The Director is floored by the elegance of the plan. So she creates an Open Wheel License, and offers it to all, with simple, non-negotiable terms. The OWL says: “You may use this Spoke for Any Wheel, or indeed Anything At All. There is no financial cost to this license. But you must promise to share any other Spokes or improvements to Spokes with any other licensee under similar terms. And if you acquire any rights to Spokes from anyone else, you may not assert those rights against any Licensee of the Open Wheel License. Finally, if you find out anything about the safety of the Spokes or The Wheel, you must disclose these facts to all Licensees.
Of course WheelCorp is enraged and threatening at first; their business model is based on monopoly. But their parent company and its shareholders, and indeed public outcry at the potential monopolies on Wheels, Carts and Roads force them to see the light. Without wheels, the roads – including those built by RoadCorp on which the real money is made – will not be traveled. So WheelCorp rolls with the punch, albeit grudgingly. They agree not to assert their own ‘Spoke’ patent over other licensees of the OWL.
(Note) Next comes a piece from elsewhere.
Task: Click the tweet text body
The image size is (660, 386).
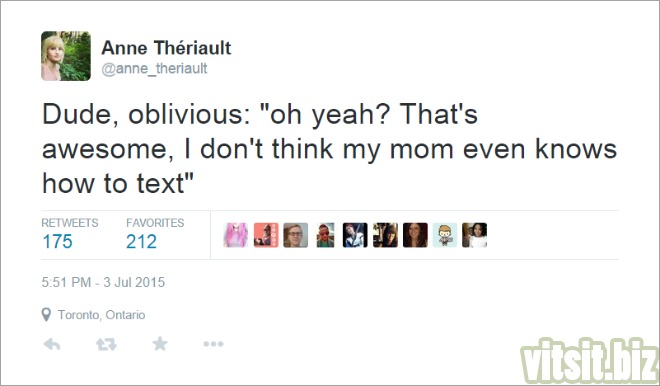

And they gain, at no expense, the Sixth and Final Spoke.
So they use their considerable know-how to manufacture a pretty good Wheel, which is immediately used by carts around the world, since they’re the first to market. They make pretty good money. But living in a market economy, other entrepreneurs sense they can make better Wheels, and take out OWL licenses, and using their know-how, and additional proprietary ideas (like a rubber tread) that they don’t have to share, they add value to the wheel and begin to manufacture and sell these wheels, driving WheelCorp to further innovate to compete, and prices of wheels go down.
And many roads are traveled by many carts on many different wheels. And it was good.
This parable is not fanciful, nor impractical, although our own real-world experience in forging such licensing communities in biotechnology is of course much messier, slower and more complex. But it is doable and we are doing it.
Diverse and prosperous agriculture, robust public health and sustainable natural resource management are the publicly valuable goals we must keep in clear sight. The tools associated with their improvements must be plentiful, powerful and affordable.
The true wealth will come not through rent-extraction from a tool, but through use of a continuously improving toolkit, with continuously decreasing costs of innovation and a continuously expanding group of tool users.
Hi Richard
Couple of questions out of curiousity
1. Are there materials available under BIOS license outside CAMBIA, by other Universities/Organizations?
2. Is there an International consensus on BIOS (or GPL) licensing? Are these licenses legally enforceable?